*YOUR GOAL*
Using the Lizzie Borden entry, explain why its date of August 4, 2012 is significant. Answer in one to three sentences.

*EXTRACT*

Saturday, August 04, 2012

“Lizzie Borden Took an Axe ...”

It was 120 years ago today, on August 4, 1892, that Lizzie Borden, a 32-year-old resident of Fall River, Massachusetts, allegedly took up a hatchet and with it murdered her banker father and her stepmother in their home at 92 Second Street. The ensuing police investigation and court trial attracted media attention from around the country, and most people seemed sure that Lizzie had done the ugly deed. However, she was acquitted on June 20, 1893, after her jury had deliberated for a mere hour and a half.

Lizzie Borden subsequently moved (with her older sister, Emma, from whom she eventually became estranged) to another house in Fall River, this one on more fashionable French Street. Following gallbladder surgery, Lizzie died on June 1, 1927. She was 66 years old.

*DATASET CONTENT*
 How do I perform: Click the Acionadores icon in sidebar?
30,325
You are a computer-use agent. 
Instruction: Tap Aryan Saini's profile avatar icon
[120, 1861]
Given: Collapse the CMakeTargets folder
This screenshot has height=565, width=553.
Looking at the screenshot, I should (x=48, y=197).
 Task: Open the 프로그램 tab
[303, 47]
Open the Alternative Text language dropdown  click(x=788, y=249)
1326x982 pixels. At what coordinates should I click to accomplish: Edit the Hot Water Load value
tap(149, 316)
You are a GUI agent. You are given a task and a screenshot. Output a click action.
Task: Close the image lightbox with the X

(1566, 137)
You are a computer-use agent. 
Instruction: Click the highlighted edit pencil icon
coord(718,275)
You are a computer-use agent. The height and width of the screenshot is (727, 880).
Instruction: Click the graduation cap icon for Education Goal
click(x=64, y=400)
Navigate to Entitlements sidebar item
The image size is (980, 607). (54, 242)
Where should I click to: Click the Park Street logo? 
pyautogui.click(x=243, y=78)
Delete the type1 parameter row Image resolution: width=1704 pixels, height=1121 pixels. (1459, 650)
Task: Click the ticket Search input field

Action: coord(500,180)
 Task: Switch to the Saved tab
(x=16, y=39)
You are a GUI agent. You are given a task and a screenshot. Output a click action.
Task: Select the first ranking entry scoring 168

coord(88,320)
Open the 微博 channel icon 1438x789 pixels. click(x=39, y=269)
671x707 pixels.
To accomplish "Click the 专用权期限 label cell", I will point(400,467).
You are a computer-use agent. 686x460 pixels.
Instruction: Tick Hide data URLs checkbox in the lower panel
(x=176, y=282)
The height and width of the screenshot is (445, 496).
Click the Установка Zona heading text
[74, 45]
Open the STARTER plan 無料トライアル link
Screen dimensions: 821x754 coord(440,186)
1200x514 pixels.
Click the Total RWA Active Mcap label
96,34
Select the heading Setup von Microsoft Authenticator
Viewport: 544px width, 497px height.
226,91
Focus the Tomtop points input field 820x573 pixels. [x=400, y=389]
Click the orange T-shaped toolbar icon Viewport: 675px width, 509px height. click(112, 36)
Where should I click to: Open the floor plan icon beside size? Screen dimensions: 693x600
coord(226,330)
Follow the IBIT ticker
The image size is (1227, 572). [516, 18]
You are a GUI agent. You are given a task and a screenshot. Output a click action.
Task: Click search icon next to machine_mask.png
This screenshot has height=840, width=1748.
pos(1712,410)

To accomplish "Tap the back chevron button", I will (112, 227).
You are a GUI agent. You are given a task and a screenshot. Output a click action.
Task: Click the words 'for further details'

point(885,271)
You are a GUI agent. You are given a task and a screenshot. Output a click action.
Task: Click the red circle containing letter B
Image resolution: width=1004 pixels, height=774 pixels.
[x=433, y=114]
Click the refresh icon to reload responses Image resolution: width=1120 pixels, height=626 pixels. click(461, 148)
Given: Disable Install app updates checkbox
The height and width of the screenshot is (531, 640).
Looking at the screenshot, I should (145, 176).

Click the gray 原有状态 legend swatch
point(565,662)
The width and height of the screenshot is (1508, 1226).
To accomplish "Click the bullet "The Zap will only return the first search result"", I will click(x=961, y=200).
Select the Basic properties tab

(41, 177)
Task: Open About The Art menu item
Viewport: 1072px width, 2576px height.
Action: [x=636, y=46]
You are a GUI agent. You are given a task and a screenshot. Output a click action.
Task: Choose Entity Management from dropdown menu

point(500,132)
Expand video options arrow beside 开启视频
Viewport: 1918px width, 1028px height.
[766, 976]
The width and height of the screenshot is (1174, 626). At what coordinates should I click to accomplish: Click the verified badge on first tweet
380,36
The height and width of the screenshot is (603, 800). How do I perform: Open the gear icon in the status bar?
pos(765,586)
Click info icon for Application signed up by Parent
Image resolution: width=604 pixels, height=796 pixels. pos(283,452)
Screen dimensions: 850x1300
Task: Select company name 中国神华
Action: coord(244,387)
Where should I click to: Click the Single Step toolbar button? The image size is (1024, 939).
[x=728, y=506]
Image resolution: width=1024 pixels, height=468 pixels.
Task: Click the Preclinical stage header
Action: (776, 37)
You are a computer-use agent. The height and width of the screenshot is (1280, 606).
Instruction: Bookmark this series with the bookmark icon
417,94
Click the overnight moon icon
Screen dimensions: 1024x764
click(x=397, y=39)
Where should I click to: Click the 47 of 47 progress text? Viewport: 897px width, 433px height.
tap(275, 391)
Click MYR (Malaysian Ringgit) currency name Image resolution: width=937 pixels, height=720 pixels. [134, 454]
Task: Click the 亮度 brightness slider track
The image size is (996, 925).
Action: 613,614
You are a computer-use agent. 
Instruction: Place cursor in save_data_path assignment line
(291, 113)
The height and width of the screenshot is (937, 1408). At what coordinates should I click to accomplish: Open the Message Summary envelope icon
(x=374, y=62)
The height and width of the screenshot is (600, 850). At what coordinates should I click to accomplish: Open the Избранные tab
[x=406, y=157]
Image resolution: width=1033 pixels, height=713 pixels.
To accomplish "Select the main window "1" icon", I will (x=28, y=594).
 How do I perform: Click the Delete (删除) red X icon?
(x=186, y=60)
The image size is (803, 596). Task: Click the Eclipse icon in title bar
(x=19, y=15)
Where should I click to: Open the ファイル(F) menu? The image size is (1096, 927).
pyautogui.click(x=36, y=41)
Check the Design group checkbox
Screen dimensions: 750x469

*TASK RESULT*
August 4, 2012 is exactly 120 years after August 4, 1892. On that day Lizzie Borden allegedly murdered her father and stepmother with a hatchet in their home at 92 Second Street in Fall River, Massachusetts.